2019年10月24日木曜日

台風19号⑫給水車

 きのう(10月23日)は朝から水が普通に出た。朝食になってみそ汁をすすると、味がない。「あらっ、みそを入れてなかった?」。急いで汁を鍋に戻し、みそをとかす。ん? 今度はみそのかたまりが。また、汁を戻す。やっと当たり前のナメコ汁が出てきた。「水が出て安心したから、緊張感がゆるんだのよ」。水の復活とともに、トンチンカンも復活した。日常が戻った証拠だ。
 トンチンカンはカミサンだけではない。新天皇の「即位礼正殿(せいでん)の儀」が行われたおととい、カネを下ろしに銀行へ行くと閉まっている。そのあと図書館へ行ったら、やたら家族連れが多い。どうしたんだろう。メディアやSNSで22日が臨時祝日になることを承知してはいたが、その日になるとすっかり忘れていた。律義にも銀行は休み、図書館は休んだ人たちの受け皿になった。

 地域でも想定外のことがおこった。10月後半には行政区内の事業所を回って区費協力金のお願いをする。その1週間後、再び事業所を回って集金する。断水もあって、今年(2019年)は当初の予定より1週間、事業所回りを遅らせた。さあ、これから回るか――。きのう朝、副区長兼会計さんとの待ち合わせ場所へ向かおうとしたとき、近くのわき道から自衛隊の車が現れた=写真。ダンプカー並みの大きさだ。

 カミサンが隊員から聞いたところによると、沖縄から派遣された航空自衛隊の給水車だった。丘の先の丘にケアハウスがある。そこからの要請で向かっていたのだが、神谷の住宅地を横切ったために常磐線の踏切を渡れなくなった。戻って別の道へ出るために、わが家の近くに現れた、というわけだ。旧神谷村のエリアは21日からちょろちょろ水が復活したとはいえ、高台の施設ではまだ水が不足しているのだろう。

 わが家(米屋)には、東日本大震災のあと、いわきで支援活動を展開したシャプラニール=市民による海外協力の会から、2リットルのペットボトル9本入り14ケースが届いた。給水所へ行けない人、車があっても足が悪くて運べない人など、主にお年寄りにペットボトルを配った。区の役員も声かけなどをしてくれた。

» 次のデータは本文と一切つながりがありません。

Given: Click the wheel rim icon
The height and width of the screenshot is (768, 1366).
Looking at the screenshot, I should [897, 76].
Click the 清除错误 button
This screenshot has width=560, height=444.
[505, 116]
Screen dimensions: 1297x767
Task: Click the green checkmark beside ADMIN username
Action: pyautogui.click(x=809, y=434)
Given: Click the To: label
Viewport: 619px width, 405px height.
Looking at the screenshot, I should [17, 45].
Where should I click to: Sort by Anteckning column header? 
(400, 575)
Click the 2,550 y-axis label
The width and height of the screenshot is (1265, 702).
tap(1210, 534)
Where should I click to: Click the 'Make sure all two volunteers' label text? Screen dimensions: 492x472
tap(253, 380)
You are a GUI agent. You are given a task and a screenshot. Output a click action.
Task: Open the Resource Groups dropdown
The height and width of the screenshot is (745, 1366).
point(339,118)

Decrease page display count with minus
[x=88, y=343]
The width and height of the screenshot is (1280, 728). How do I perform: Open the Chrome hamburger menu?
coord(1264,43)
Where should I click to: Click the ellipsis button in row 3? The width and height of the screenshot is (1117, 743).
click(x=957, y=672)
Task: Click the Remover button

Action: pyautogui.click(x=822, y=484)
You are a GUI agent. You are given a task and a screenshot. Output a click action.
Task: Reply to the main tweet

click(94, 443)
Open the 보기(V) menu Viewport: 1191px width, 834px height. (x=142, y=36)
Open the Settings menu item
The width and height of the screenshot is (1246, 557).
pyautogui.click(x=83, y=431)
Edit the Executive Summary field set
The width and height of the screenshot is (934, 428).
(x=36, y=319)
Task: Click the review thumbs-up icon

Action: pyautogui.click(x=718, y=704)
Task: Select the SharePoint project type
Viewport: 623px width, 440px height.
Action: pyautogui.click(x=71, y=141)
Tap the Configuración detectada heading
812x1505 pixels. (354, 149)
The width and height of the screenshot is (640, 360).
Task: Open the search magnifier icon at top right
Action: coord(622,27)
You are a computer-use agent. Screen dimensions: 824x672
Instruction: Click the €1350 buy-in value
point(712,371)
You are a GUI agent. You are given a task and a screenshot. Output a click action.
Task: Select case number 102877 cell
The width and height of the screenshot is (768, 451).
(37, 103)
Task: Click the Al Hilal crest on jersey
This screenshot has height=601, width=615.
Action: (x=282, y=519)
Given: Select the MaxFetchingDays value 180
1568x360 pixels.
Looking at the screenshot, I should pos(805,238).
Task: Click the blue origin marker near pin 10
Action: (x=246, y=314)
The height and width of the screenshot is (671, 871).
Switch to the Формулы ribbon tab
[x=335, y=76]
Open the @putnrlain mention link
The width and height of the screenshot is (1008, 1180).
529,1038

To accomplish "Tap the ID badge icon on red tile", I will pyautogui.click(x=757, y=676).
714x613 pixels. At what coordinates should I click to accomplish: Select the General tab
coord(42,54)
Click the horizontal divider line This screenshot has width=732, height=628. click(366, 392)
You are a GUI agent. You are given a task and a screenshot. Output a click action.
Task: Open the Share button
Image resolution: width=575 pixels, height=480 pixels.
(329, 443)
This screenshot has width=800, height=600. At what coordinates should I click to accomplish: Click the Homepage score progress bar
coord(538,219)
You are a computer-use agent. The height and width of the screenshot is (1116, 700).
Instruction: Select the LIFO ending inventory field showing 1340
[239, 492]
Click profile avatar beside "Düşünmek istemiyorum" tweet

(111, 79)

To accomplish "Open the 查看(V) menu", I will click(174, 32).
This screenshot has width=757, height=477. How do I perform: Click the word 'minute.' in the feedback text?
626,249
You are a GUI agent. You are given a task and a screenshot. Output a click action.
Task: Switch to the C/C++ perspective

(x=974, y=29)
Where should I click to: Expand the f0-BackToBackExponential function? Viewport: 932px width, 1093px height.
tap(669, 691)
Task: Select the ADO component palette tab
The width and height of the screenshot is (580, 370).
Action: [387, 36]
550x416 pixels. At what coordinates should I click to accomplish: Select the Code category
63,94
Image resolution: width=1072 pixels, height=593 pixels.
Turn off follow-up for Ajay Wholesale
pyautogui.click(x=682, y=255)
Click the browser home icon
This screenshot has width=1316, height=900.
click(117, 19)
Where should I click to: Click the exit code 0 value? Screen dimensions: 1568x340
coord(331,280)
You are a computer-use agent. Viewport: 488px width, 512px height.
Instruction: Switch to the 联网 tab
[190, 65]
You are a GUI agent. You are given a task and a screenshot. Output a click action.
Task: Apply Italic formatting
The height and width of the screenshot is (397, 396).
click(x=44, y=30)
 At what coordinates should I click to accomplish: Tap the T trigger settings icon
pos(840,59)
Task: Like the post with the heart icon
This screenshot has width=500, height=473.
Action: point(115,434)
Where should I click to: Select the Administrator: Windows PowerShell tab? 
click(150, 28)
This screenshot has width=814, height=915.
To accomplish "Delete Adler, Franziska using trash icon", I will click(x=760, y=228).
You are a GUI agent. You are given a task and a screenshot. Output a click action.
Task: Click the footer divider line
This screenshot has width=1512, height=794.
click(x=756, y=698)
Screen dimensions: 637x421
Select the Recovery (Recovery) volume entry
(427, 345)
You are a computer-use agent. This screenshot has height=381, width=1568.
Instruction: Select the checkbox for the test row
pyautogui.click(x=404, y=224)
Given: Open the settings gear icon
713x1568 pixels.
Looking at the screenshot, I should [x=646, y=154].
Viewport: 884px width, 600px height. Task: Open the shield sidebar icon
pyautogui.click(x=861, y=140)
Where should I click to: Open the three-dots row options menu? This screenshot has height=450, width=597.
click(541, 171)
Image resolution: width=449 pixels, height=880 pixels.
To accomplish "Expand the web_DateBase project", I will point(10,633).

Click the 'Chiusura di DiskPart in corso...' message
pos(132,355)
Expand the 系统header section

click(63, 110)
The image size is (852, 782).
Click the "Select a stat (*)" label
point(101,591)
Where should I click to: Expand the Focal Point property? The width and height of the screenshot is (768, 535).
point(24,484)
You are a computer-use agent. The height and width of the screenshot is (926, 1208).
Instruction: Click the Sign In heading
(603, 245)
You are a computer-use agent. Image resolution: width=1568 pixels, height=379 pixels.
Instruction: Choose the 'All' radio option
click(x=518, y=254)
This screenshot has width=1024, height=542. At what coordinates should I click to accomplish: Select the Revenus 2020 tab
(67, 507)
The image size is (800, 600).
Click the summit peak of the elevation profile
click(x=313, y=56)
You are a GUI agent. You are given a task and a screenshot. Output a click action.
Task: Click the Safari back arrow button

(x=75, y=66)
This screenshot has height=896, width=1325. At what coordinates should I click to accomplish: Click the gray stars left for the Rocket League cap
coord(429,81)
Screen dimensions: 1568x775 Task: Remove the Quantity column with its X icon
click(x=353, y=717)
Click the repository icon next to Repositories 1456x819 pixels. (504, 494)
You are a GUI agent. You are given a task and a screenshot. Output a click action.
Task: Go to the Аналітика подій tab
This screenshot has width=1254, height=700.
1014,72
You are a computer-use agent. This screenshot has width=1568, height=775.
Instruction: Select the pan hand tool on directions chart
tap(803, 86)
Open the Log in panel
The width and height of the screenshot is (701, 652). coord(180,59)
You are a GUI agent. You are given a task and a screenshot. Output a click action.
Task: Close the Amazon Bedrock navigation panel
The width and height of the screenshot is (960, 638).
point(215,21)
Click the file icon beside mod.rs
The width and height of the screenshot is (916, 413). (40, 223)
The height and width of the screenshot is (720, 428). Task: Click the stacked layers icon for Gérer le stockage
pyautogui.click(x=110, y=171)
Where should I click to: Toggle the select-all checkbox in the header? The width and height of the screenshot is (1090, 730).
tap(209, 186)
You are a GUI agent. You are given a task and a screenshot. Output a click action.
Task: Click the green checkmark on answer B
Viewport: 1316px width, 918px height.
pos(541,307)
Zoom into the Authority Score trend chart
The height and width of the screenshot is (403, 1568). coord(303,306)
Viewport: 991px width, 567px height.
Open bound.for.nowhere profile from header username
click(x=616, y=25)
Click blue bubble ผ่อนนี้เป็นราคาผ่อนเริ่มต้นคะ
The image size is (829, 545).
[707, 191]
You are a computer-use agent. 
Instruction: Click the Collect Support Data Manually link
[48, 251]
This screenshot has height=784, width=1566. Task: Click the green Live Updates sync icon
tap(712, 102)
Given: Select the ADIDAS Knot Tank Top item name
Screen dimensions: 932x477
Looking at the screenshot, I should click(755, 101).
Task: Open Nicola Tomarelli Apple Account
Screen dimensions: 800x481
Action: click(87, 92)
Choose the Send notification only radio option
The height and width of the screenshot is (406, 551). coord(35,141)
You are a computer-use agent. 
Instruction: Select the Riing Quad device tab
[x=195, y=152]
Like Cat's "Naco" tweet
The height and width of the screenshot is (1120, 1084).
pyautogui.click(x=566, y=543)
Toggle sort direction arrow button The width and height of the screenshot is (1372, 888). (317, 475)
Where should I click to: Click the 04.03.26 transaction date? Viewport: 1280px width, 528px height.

21日になって水道復活の情報が入り、水が出始めたころから、個人への配布はすんだと判断して、水がなくて仕事ができないでいる近所のクリーニング屋さんに声をかけた。何ケースか引き取りに来た。それで、ほぼ目的は達成された。

あとは平・平窪で被災したカミサンの友達をどう支えるか。100歳のお母さんがショートステイに行っても、「(家へ)帰りたい、帰りたい」というようになった。本人も、浸水した自宅に見切りをつけて中古住宅を求めたい、などと、心が揺れている。とにかく家の中をきれいにして、床下の泥をかき出すことが先決――と、カミサンがしかるように、なだめるように説得する。だんだんこちらの方に支援の力点が移ってきた。